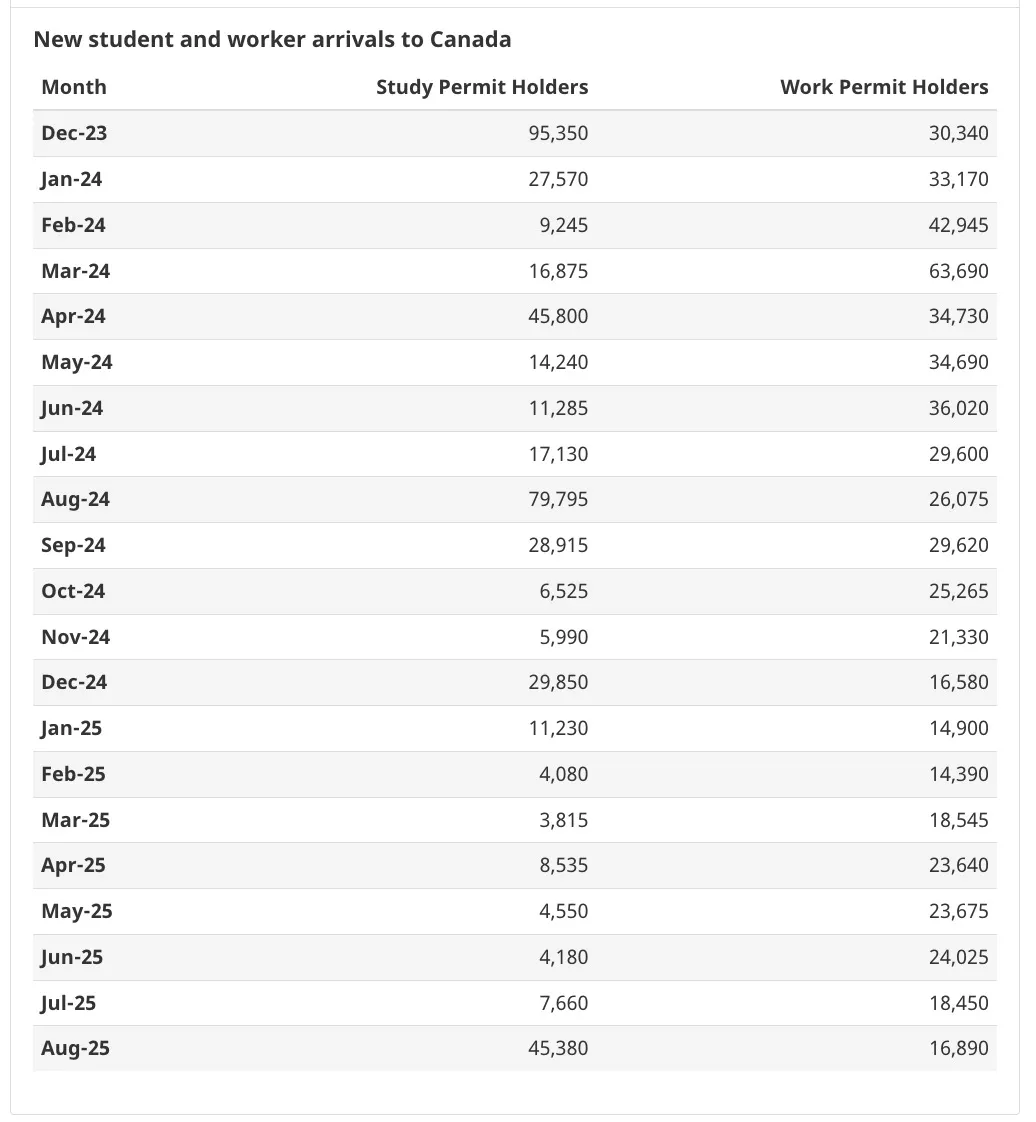
Task: Click the 45,380 study permit value
Action: click(x=558, y=1048)
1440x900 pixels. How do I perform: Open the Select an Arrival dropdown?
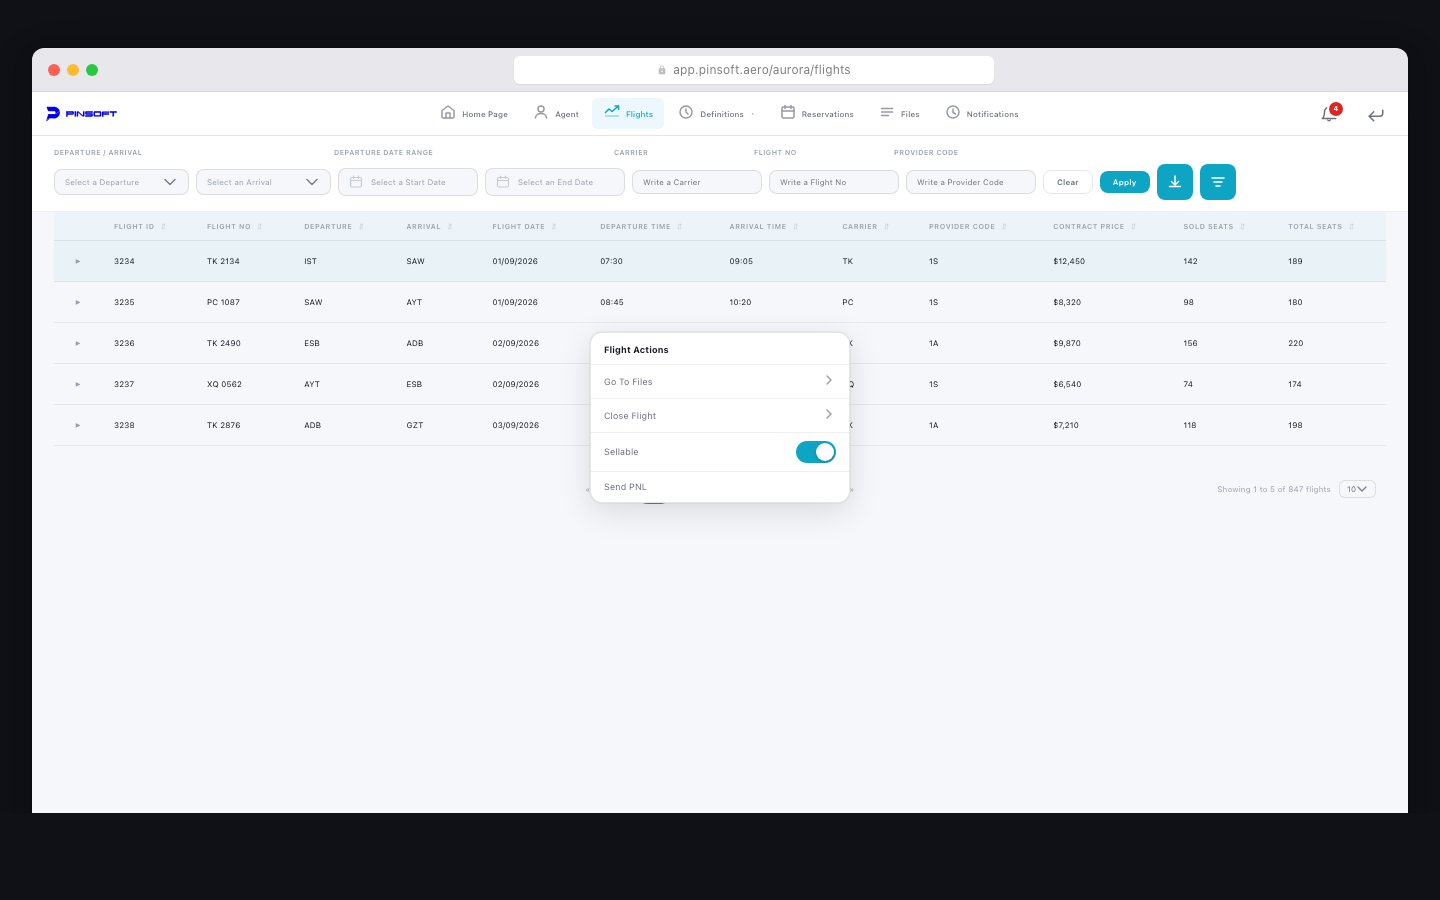pyautogui.click(x=262, y=182)
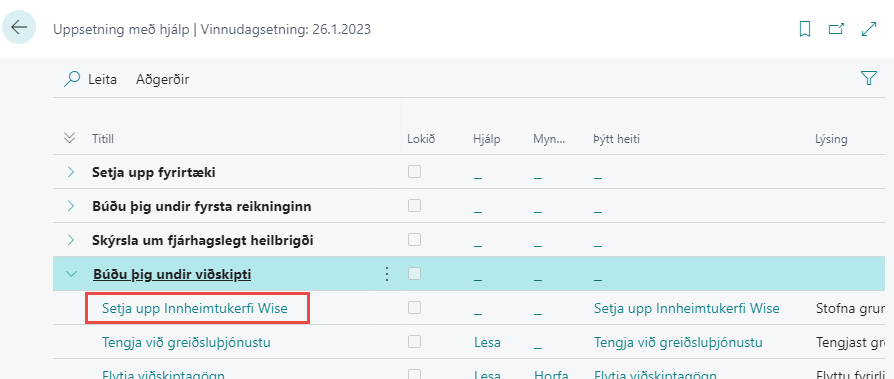Tick Lokið box for Tengja við greiðsluþjónustu
Image resolution: width=894 pixels, height=379 pixels.
(x=415, y=341)
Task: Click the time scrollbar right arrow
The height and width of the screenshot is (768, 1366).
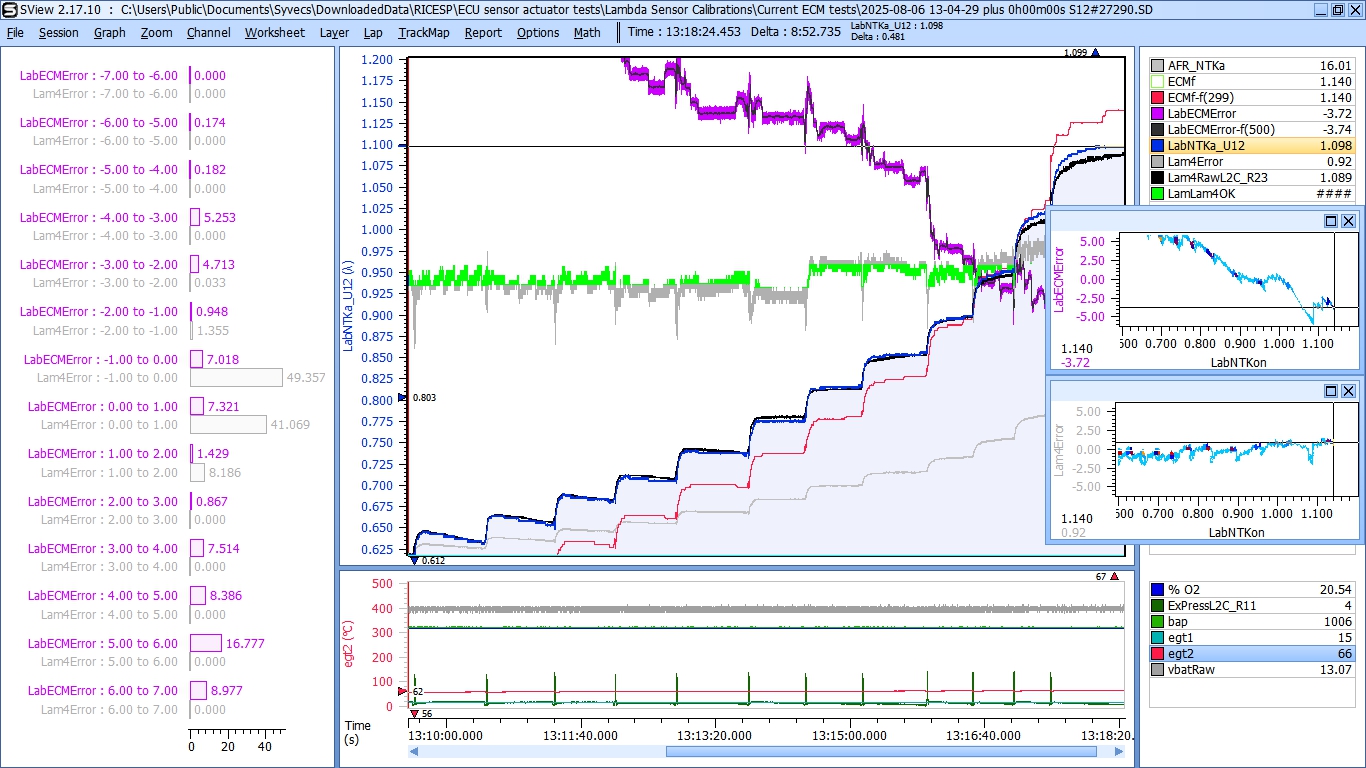Action: pos(1119,751)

Work instructions | What is needed is a word-for-word restatement of the lines from the one holding "1440x900 pixels. How" to the final line of the data above, inclusive, without any pictures.

Solution |
1440x900 pixels. How do I perform: Open the Select an Arrival dropdown?
pyautogui.click(x=262, y=182)
Tick Lokið box for Tengja við greiðsluþjónustu
Image resolution: width=894 pixels, height=379 pixels.
(x=415, y=341)
Task: Click the time scrollbar right arrow
The height and width of the screenshot is (768, 1366).
Action: pos(1119,751)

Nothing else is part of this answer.